■ **Provided data**:
■ ■ ■ ■
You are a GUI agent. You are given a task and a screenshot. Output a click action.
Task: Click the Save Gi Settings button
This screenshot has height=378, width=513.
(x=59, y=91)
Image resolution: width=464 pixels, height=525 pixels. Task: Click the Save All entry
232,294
■ ■ ■ ■
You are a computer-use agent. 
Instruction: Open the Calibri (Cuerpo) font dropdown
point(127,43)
■ ■ ■ ■
■ **What needs to be done**: After identifying the lines above that contain "agent", copy each one.

■ **Solution to this problem**:
You are a GUI agent. You are given a task and a screenshot. Output a click action.
You are a computer-use agent. 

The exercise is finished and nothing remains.